### Document text
Can the Derivative of a Function be Evaluated as n Approaches Infinity?

[Karlisbad]

Let be a function so the derivative of any order n exist, my question is if there is a way to evaluate:

$$\frac{d^{n}f(x)}{dx^{n}}$$ as $$n\rightarrow \infty$$

 

[Office_Shredder]

Depends on the function. If it's e^x, it's trivial. If it's a polynomial, it's trivial. If it's cos(x), it can't be done (cyclic, so there's no limit). If it's something that's a complete mess of a rational function, you're probably righteously too lazy to figure it out

 

[arildno]

Why should it exist some general way apart from differentiating the function?
The derivatives of the functions f(x)=cos(x) g(x)=1 "evolve" in totally different manners.

 

[Karlisbad]

well i was thinking about "Cauchy's theorem" so you have that the derivative of any order should satisfy:

$$2\pi i f^{(n)}(a)= n! \oint_{C}dzf(z)(z-a)^{-n-1}$$

and from this integral, if C is a circle of unit radius and centered at z=a then, the contour integral just becomes:

$$2\pi f^{(n)}(a)= n! \int_{-\pi}^{\pi} dxf(e^{ix}+a)e^{-inx}$$

EDIT: another good idea would be perhaps to use the "generalized difference" operator so..

### Supplied material
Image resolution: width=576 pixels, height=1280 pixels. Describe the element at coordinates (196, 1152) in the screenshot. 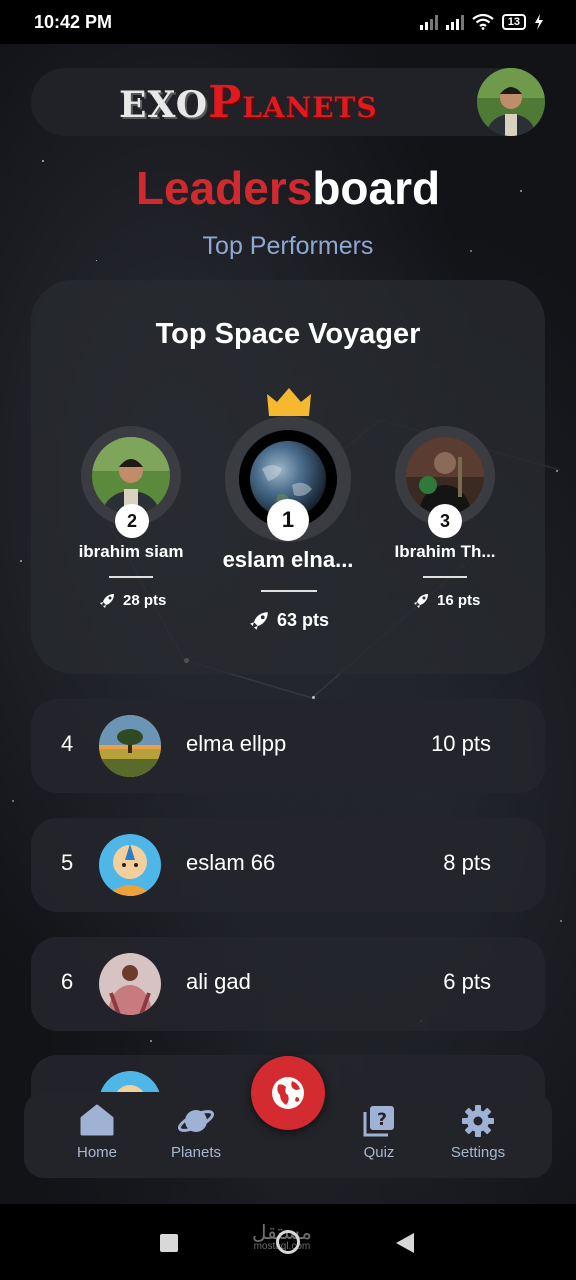

I see `nav-planets-label: Planets` at that location.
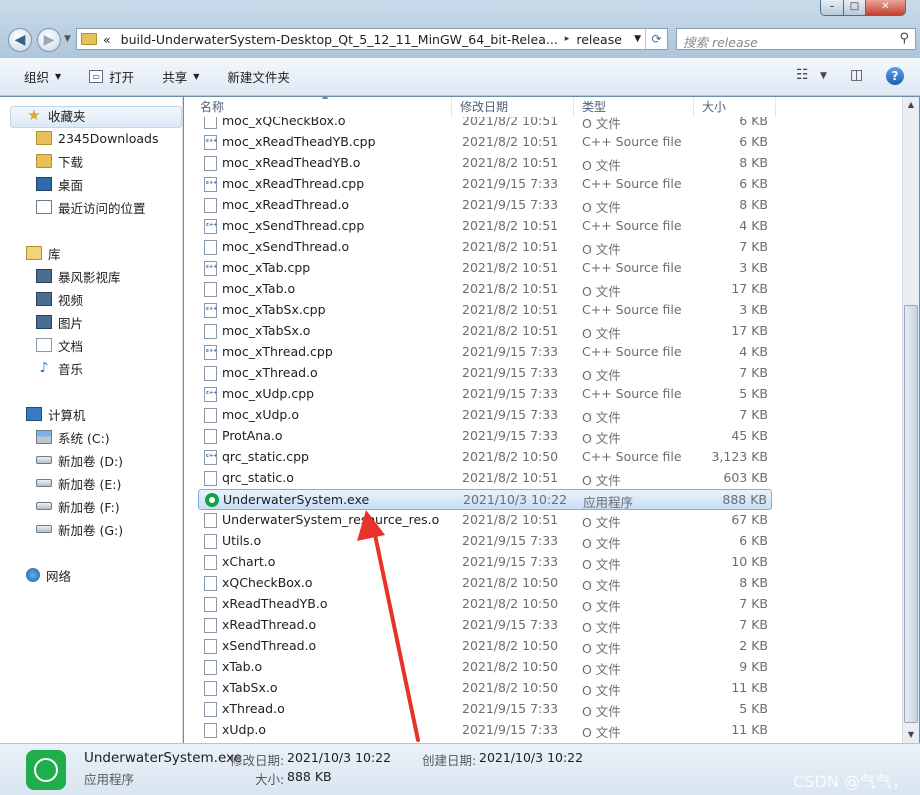 This screenshot has width=920, height=795. Describe the element at coordinates (485, 332) in the screenshot. I see `file-row: moc_xTabSx.o 2021/8/2 10:51 O 文件 17 KB` at that location.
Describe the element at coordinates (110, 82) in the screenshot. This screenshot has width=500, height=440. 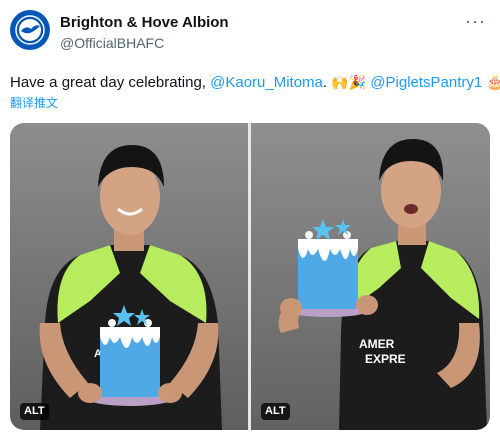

### Assignment
Please state, from the forum thread on taking derivatives as n approaches infinity, why the limit can't be found for cos(x).

### Task solution
Its derivatives are cyclic, so there is no limit.